▶ [SELECTED PASSAGE]
◆ ◆ ◆ ◆
On Thu, Jul 02, 2015 at 08:21:31PM +0100, Mark R V Murray wrote: > > I.e., if the box is configured to boot in FIPS mode, it should use NIST > > SP800-90 HMAC-DRBG adaptor. Otherwise, it uses the default FreeBSD > > adaptor (Fortuna I guess). > > No problem! > > Could you please let me know your implementation???s API? If I have that, > or at least an approximation, I can make a framework in which you can > insert your code.
Sure, Here is the shim between HMAC_DRBG and struct random_adaptor (that
used to plug-in before removal on 2015/6/30).
/*
* $Id: $
*
* Copyright (c) 2014, Juniper Networks, Inc.
* All rights reserved.
*/
#include <sys/cdefs.h>
#include <sys/param.h>
#include <sys/systm.h>
#include <sys/fcntl.h>
#include <sys/kernel.h>
#include <sys/lock.h>
#include <sys/malloc.h>
#include <sys/module.h>
#include <sys/mutex.h>
#include <sys/poll.h>
#include <sys/random.h>
#include <sys/sysctl.h>
#include <sys/selinfo.h>
#include <opencrypto/cryptodev.h>
#include <opencrypto/xform.h>
#include <dev/random/randomdev.h>
#include <dev/random/randomdev_soft.h>
#include <dev/random/random_harvestq.h>
#include <dev/random/random_adaptors.h>
#include "hmac.h"
#include "hmac_shim.h"
#include "hmac_drbg.h"
#include "hmac_drbg_adaptor.h"
#include "health_tests.h"
#include "debug.h"
/*
* The context mutex protects the consistency of the hmac_drbg state
*/
struct mtx drbg_mtx;
static int hmac_drbg_security_level = 256;
/*
* hmac_drbg context
*/
static struct random_hmac_drbg_s drbg_ctx;
static void random_hmac_drbg_init(void);
static void random_hmac_drbg_deinit(void);
static int random_hmac_drbg_block(int);
static int random_hmac_drbg_read(void *, int);
static void random_hmac_drbg_write(void *, int);
static int random_hmac_drbg_poll(int, struct thread *);
static void random_hmac_drbg_reseed(void);
void random_hmac_drbg_unblock(void);
struct random_adaptor random_hmac_drbg = {
.ident = "Software, HMAC DRBG, NIST 800-90A",
.init = random_hmac_drbg_init,
.deinit = random_hmac_drbg_deinit,
.block = random_hmac_drbg_block,
.read = random_hmac_drbg_read,
.poll = random_hmac_drbg_poll,
.reseed = random_hmac_drbg_reseed,
.seeded = 0,
};
/* entropy bit counter */
uint64_t random_hmac_drbg_ecount;
void
random_hmac_drbg_unblock(void)
◆ ◆ ◆ ◆
▶ [TASK SET]
a) In the HMAC-DRBG adaptor post, what ident string does the random_hmac_drbg structure set?
b) Carry the HMAC-DRBG adaptor post onward from its final line.
The records that follow have no connection to the HMAC-DRBG adaptor post.

▶ [SUPPLIED ENTRIES]
◆ ◆ ◆ ◆
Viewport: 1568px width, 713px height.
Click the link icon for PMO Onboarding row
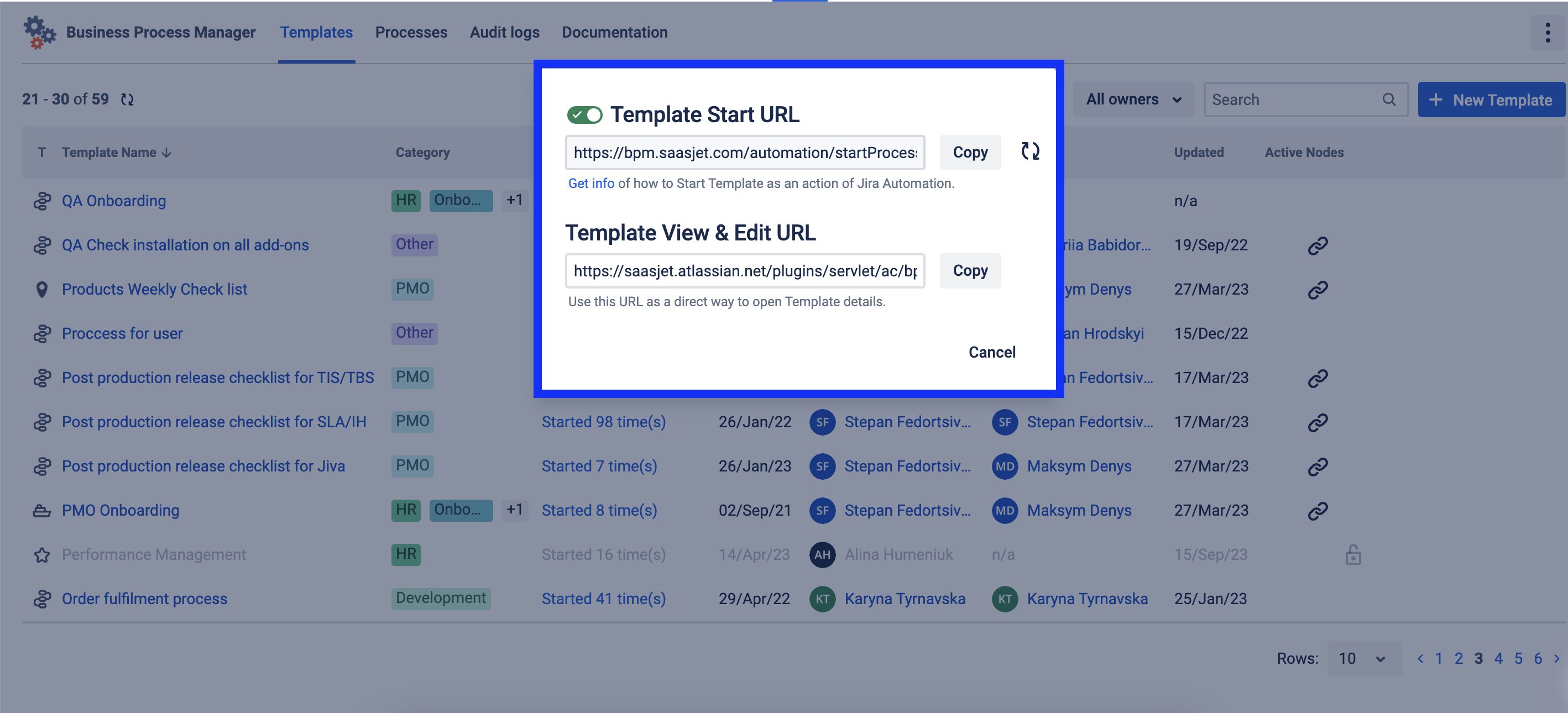[x=1317, y=510]
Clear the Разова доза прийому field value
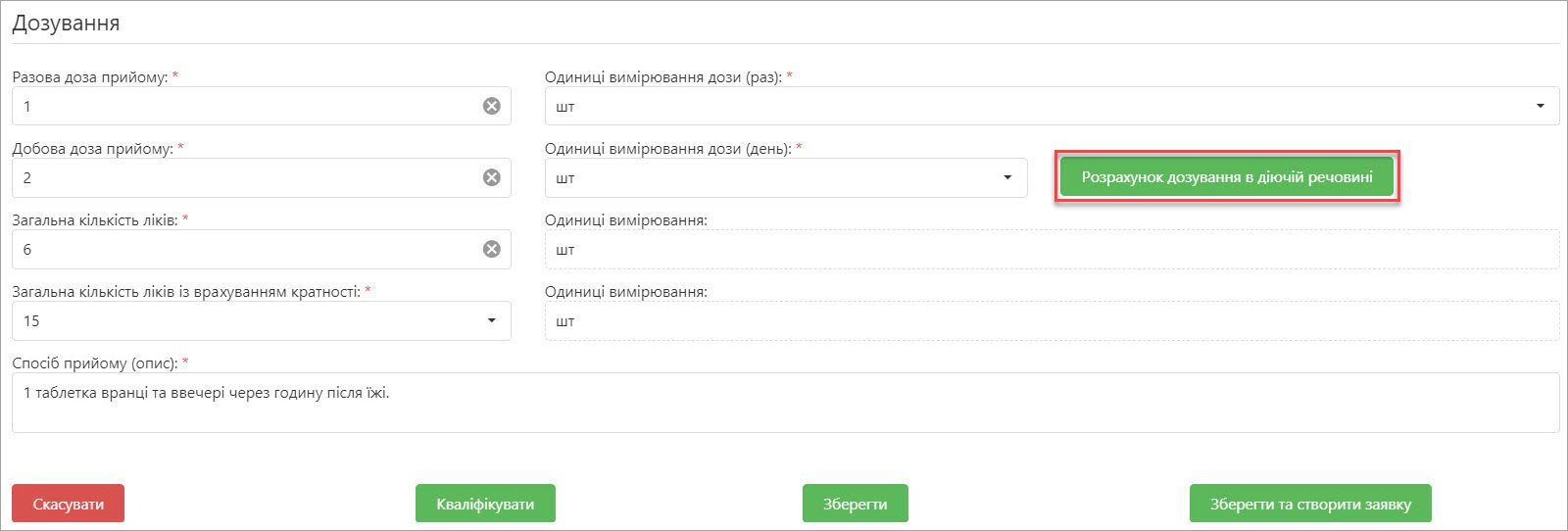The width and height of the screenshot is (1568, 531). 492,106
◆ ◆ ◆ ◆
▶ [IN RESPONSE]
a) "Software, HMAC DRBG, NIST 800-90A"

b)
{
if (!random_hmac_drbg.seeded) {
random_hmac_drbg.seeded = 1;
selwakeuppri(&random_hmac_drbg.rsel, PUSER);
wakeup(&random_hmac_drbg);
}
}
static void
hmac_drbg_process_event(struct harvest *event)
{
/* If entropy health test fails, discard the entropy */
if (entropy_health_test(event) != 0) {
return;
}
/*
* Feed noise in to our DRBG.
* Performance optimization: even though not all fields in event are
* entropic, it's much faster to call random_hmac_drbg_write() on the
* whole struct, vs calling random_hmac_drbg_write() separately for
* event->somecounter and event->entropy.
*/
random_hmac_drbg_write(event, sizeof(*event));
random_hmac_drbg_ecount += event->bits;
if (random_hmac_drbg_ecount >= hmac_drbg_security_level)
random_hmac_drbg_unblock(); /* Unblock random(4) */
}
void
random_hmac_drbg_init(void)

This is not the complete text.